私の『太素新新校正』に,漢字の些細な筆画に拘る傾向が有ると思われているとしたら,それはまあ誤解です。それはまあ,などと引っかかる言い方をするのは,拘ってないわけでもないからです。でも,それは原鈔に見える俗字を解釈してコレだと示すのに,印刷物として固定するのに,楊上善の時代の正字に近づけようと試みているからなんです。無論,そんなことは不可能です。『干禄字書』を最大の依拠とはしていますが,決定的に資料不足です。では,どうするか。『康煕字典』体に従う,ということで逃げています。時代錯誤という叱責は覚悟しています。だから,これは逃げです。
『干禄字書』の正字も,『康煕字典』体も,現代人にはなじみが薄いかも知れない。だから,なんでそんなものに拘るのかという批判の声は聞こえてきます。私自身の内心からも聞こえてきます。でも,どんな字体だって良いじゃ無いか,というノーテンキでは入力はできません。読む方は良いです。漢字というものは,極めてフレキシブルなものです。耶だって邪だって,説だって說だって,狭だって狹だって,荅だって答だって,爲だって為だって,虛だって虚だって,普通の教養が有る普通の日本人なら読めるでしょう。でもどれでも良いとして作成した資料を並べて,あの本はこの字形,この本はこの字形,などと議論しだしたら滑稽です。いや,冗談じゃないですよ。外字をふんだんに使った『素問』『霊枢』をインターネット上で見つけて,四苦八苦する人は,実際にいたんです。文字化けしているんだから読めるわけがないのに。

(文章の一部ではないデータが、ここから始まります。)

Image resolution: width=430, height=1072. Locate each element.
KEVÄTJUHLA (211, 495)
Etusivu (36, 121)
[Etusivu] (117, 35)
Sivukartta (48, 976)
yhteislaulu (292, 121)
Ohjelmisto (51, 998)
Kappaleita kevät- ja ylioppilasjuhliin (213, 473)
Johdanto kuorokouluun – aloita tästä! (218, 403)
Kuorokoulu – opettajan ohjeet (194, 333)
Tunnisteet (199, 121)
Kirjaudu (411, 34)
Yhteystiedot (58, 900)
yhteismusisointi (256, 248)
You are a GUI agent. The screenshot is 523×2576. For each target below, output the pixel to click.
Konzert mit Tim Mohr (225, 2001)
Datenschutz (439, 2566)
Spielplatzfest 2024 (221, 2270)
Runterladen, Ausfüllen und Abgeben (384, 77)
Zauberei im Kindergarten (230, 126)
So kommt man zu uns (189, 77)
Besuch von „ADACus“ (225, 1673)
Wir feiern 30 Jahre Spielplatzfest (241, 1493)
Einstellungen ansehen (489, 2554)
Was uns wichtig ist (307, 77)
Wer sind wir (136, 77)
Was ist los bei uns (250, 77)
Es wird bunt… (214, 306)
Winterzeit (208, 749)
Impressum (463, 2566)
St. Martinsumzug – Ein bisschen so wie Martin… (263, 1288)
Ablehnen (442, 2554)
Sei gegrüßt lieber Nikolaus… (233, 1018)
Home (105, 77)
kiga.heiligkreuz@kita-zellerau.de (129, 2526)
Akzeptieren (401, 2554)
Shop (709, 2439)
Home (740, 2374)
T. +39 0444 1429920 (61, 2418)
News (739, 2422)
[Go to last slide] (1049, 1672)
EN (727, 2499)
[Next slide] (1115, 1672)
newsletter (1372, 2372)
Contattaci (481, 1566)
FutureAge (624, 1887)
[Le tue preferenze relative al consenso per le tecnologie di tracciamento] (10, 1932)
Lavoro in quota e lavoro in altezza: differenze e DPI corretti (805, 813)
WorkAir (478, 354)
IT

だからね,『干禄字書』では何ともならないから『康煕字典』,というのは如何に何でも乱暴だ,とは思っています。そこで,現在は宋代の版本に実際に使われている字形を探ろうかな,と。でも,これにも信頼に足る資料なんてそうはない。王寧さんが主編で王立軍という人が著した『宋代彫版楷書構形系統研究』というのが有りますが,持っているのはそれくらいですかね。私,別に漢字研究者じゃないですから。漢字研究者に成りたくないわけでもないけれど。
黃帝ですか,黄帝ですか,それとも皇帝ですか。